Ecco la bellissima intervista di Antonio Di Giacomo con richiamo in prima pagina
Ecco il formato solo testo dell’intervista
Di ANTONIO DI GIACOMO
Siamo tutti Dorian Gray. È da questo presupposto che Daniele Martini, è partito nella costruzione dei testi e delle musiche dello spettacolo Dorian Gray. La bellezza non ha pietà, opera di teatro musicale che, prodotta dalla maison Pierre Cardin e con la regia di Emanuele Gamba, approda oggi e domani sul palco del Petruzzelli di Bari.
«Siamo tutti Dorian Gray perché spiega Martini- oggi il ritratto non c`è più ma è di uso comune il selfie stick. Ci facciamo delle foto, vivendo nell`attesa dell`approvazione o dell`attesa della nostra immagine»

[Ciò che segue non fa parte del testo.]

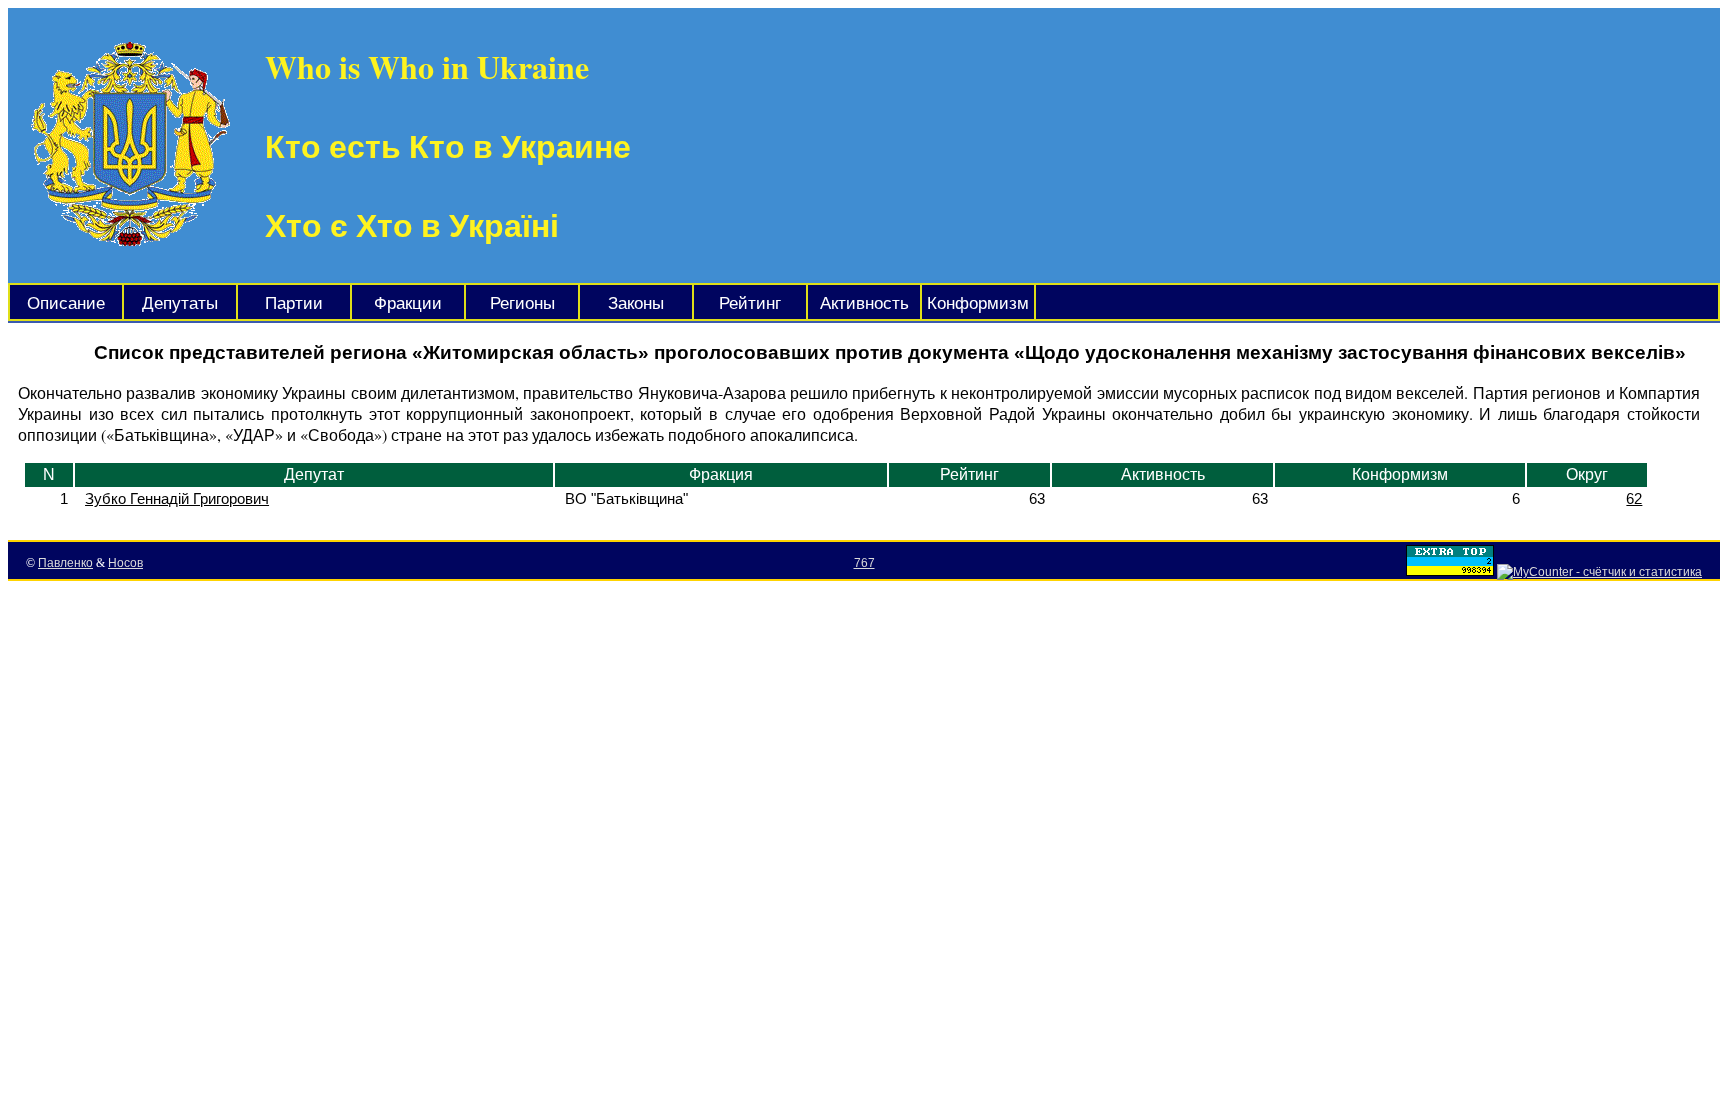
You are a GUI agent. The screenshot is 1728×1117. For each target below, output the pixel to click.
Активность (864, 303)
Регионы (522, 303)
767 (864, 563)
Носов (125, 563)
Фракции (408, 303)
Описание (66, 303)
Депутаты (180, 303)
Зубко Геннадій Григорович (177, 498)
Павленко (65, 563)
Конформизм (978, 303)
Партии (294, 303)
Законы (636, 303)
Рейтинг (750, 303)
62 (1634, 498)
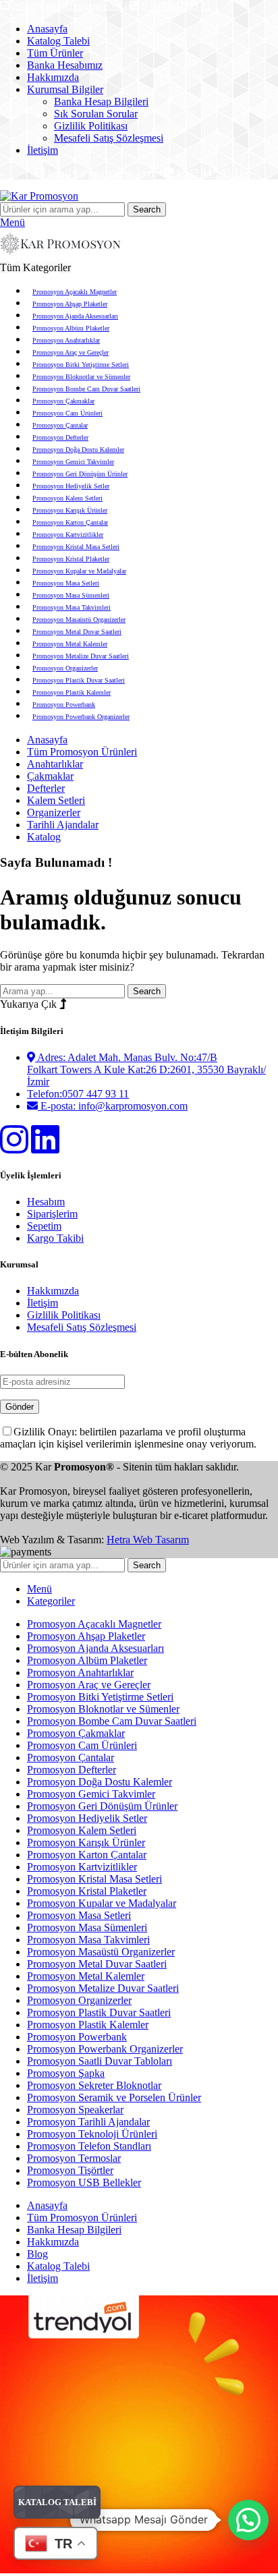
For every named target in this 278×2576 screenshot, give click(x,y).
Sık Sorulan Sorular (96, 113)
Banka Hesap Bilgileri (101, 101)
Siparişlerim (52, 1214)
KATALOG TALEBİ (57, 2502)
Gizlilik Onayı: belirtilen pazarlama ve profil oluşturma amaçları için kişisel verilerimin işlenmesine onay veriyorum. (128, 1438)
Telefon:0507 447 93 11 (78, 1093)
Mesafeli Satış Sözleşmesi (108, 138)
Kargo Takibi (55, 1238)
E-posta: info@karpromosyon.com (113, 1106)
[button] (248, 2520)
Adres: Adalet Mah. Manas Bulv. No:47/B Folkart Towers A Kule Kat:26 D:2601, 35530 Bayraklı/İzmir (146, 1069)
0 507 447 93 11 (176, 5)
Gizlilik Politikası (91, 126)
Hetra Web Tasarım (148, 1539)
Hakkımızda (53, 1290)
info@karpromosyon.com (66, 5)
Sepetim (44, 1226)
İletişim (42, 1303)
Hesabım (46, 1201)
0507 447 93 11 (210, 173)
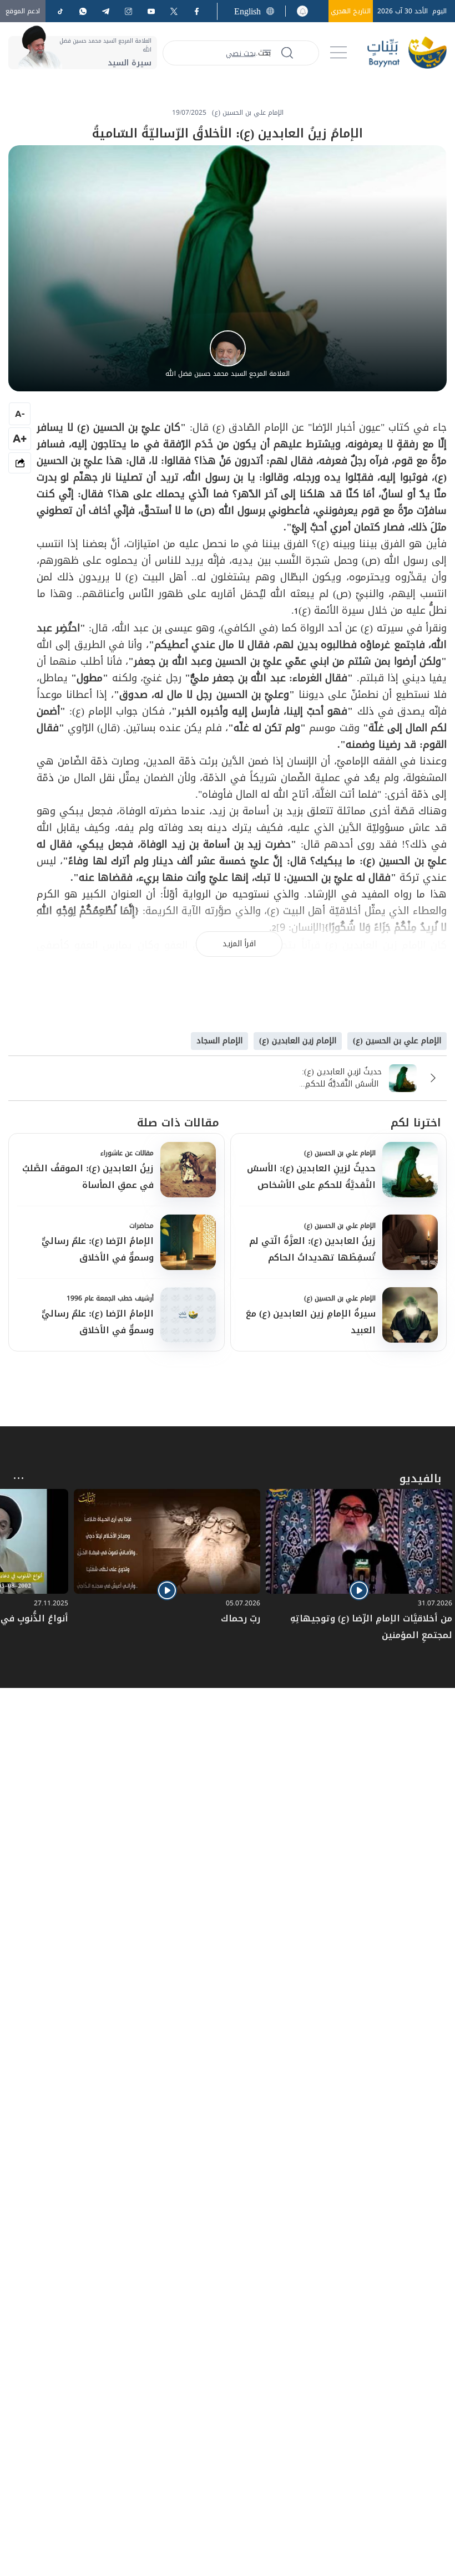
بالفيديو (420, 1478)
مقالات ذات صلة (178, 1122)
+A (20, 438)
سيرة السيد (129, 62)
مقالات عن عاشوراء (127, 1153)
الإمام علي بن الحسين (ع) (340, 1153)
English (247, 11)
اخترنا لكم (416, 1122)
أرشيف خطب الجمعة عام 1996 (110, 1298)
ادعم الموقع (23, 11)
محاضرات (141, 1226)
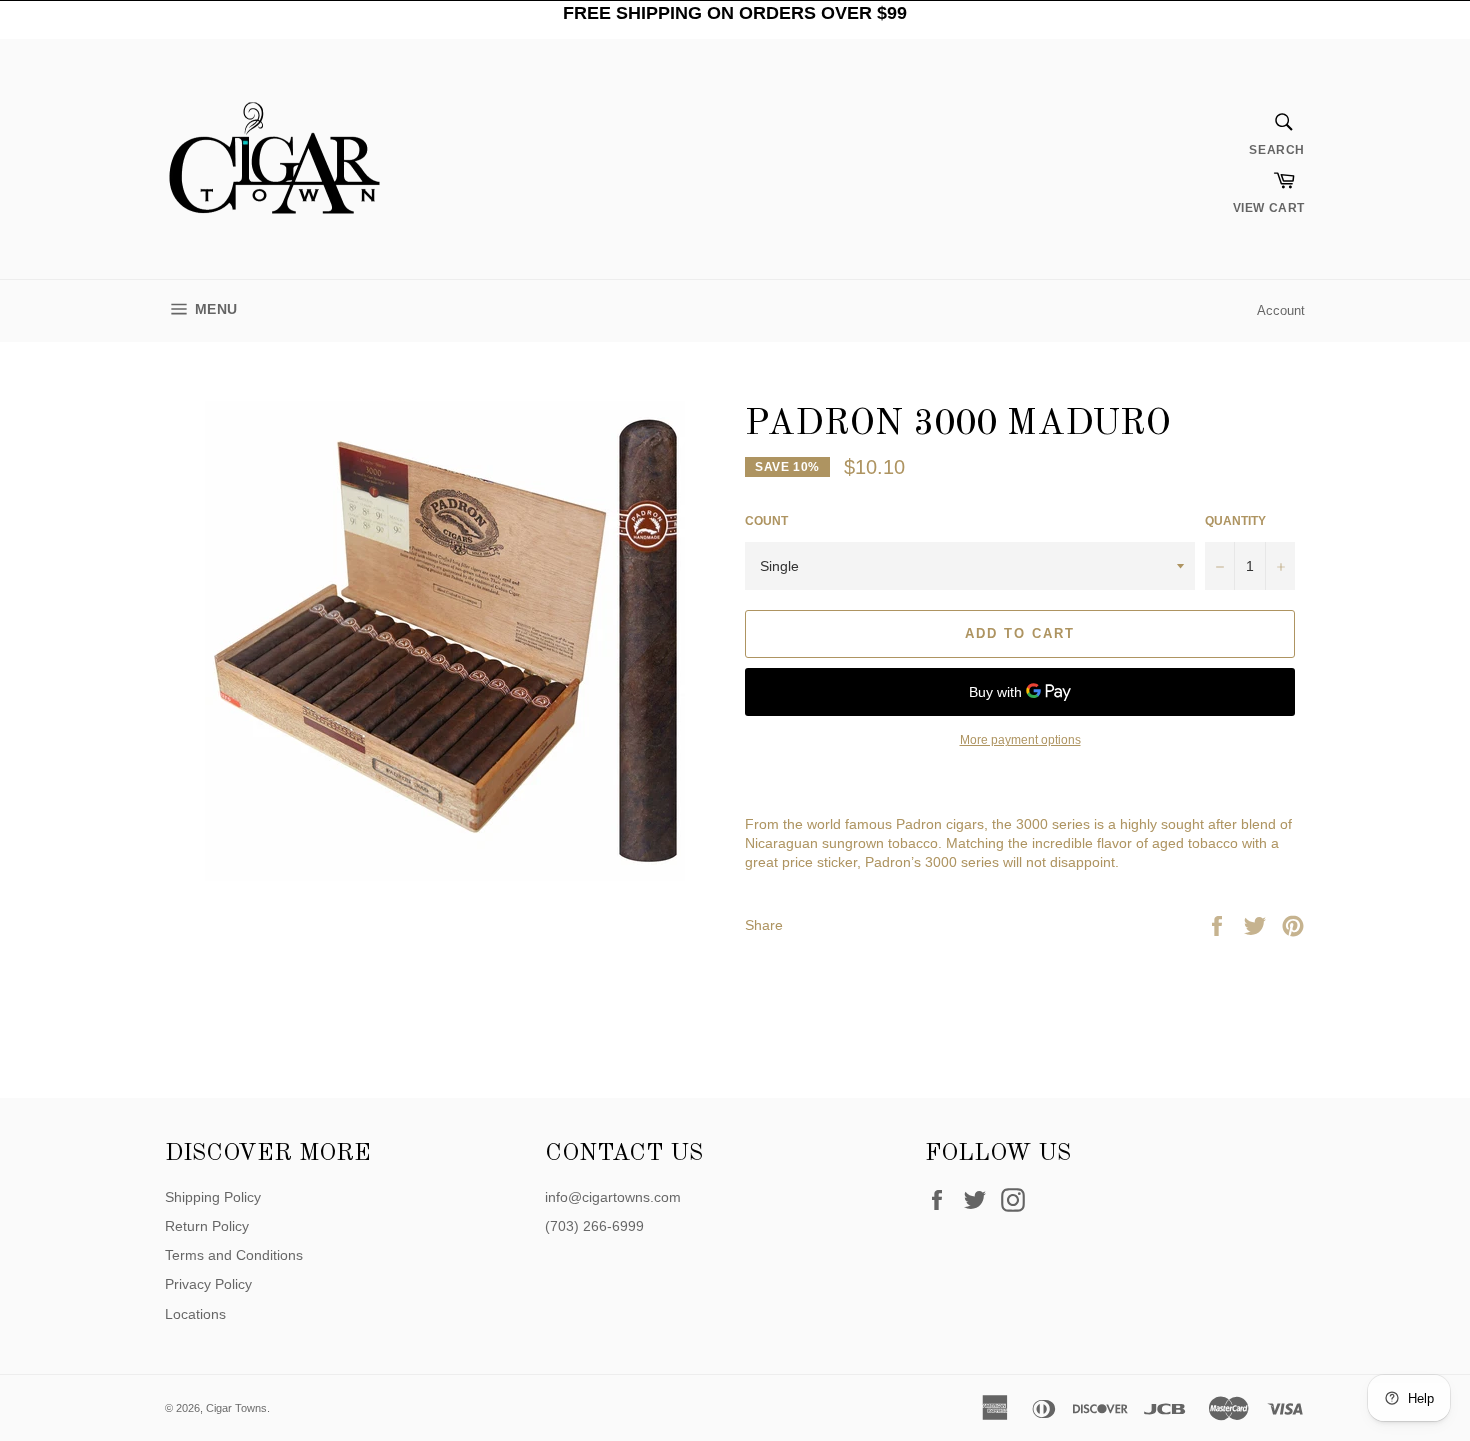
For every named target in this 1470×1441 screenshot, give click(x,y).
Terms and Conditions (234, 1255)
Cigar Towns (236, 1408)
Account (1281, 310)
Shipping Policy (213, 1197)
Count (766, 521)
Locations (195, 1314)
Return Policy (207, 1226)
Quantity (1235, 521)
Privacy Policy (208, 1284)
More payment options (1020, 740)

Il selfie e la sua veicolazione sui social network sono diventati lo specchio di Narciso del presente?
«Direi proprio sì. Tutte le cose in sé non hanno una colpa, ma è l`uso che ne facciamo a prefigurarne gli esiti. Anche lo stesso specchio di Narciso era uno specchio d`acqua innocuo, solo che lui ne ha fatto un uso diverso. È sempre dentro di noi, allora, che dobbiamo trovare le risposte alle domande».
Il selfie ha preso anche il posto del ritratto di Dorian Gray?
«Esatto. Può fare questa vece, fatto salvo che dipende da come lo si vive. Siamo tutti più soli e l`autoscatto di una volta è diventato un gesto verso se stessi. Abbiamo bisogno attraverso l`approvazione della nostra immagine di sentirci parte di tutto e di tutti. È uno degli archetipi fondamentali dell`essere umano». Solo che tutto questo avveniva prima nella realtà e ora ne virtuale. «Per rimanere col parallelismo con Dorian Gray le foto che noi condividiamo, per usare un termine più appropriato, sono spesso alterate se non “truccate”. Restituiscono un`immagine diversa della realtà. Per questo proprio come il ritratto sono vere nella loro fisicità, ma non sono reali nel loro contenuto».
Siamo nell`era della dittatura dell`apparenza invece che dell`essere?
«Sì, anche se forse più che di una dittatura si tratta di una condizione accettata. Non è imposta. È la religione del nuovo millennio, perché è una forma di idolatria che si realizza attraverso l`uso dell`immagine in questi termini. E tutto questo rafforza la solitudine dell`individuo, perché se siamo tutti dei rimaniamo tutti uguali alla fine. Non c`è soddisfazione in questo».
Parliamo dello spettacolo. Quanto c`è del romanzo di culto di Oscar Wilde in questo Dorian Gray?
«A livello testuale ho compiuto un adattamento molto radicale, perciò di Wilde non è rimasto che un pugno di aforismi. Mentre per quanto riguarda i contenuti wildiani invece l`opera ne è pregna e ne dà ampiamente spazio. Anche la cronologia degli eventi e la scansione della trama del romanzo sono rispettati a ben guardare».
A cambiare, insomma, sono le modalità di narrazione?
«Di fatto ho immaginato quello che Dorian Gray poteva dire a se stesso nella sua solitudine».
Vale a dire?
«Descrivere le sue emozioni dinanzi a ciò che ha vissuto, cercare di travestire le paure con altri nomi per fuggirle e porsi le domande esistenziali che tutti noi ci poniamo».
Il sottotitolo dello spettacolo è “la bellezza non ha pietà”. Perché?
«La bellezza intesa come qualcosa di reale e non un prodotto della logica è disarmante. Non ha pietà perché nulla regge il confronto. Non ha bisogno di spiegazioni. esiste di per se stessa. E dinanzi alla bellezza le nostre imperfezioni gridano».
Dorian Gray si annuncia come opera di teatro musicale. Come è avvenuto l`intreccio dei linguaggi e dei piani di narrazione?
«Volevo ricreare il mondo interiore di Dorian Gray sul palcoscenico e per far questo ho sottratto tutto quello che nel romanzo è fisico e l`ho consegnato solo alla voce di un unico attore, sicché tutti i personaggi del romanzo finiscono col vivere dentro la testa di Dorian Gray. Così Federico Marignetti interpreta tutti i personaggi contemporaneamente e questo per sottolineare che per un personaggio come Gray gli altri non contano, esistono solo nella misura in cui gli suggeriscono ricordi. Per completare il contrappasso in scena ho messo l`unica cosa che fisica non è: parlo dell`anima, che rappresento attraverso l`azione scenica di un mimo. Le musiche, infine, servono a sottolineare e a evidenziare alcune emozioni precise».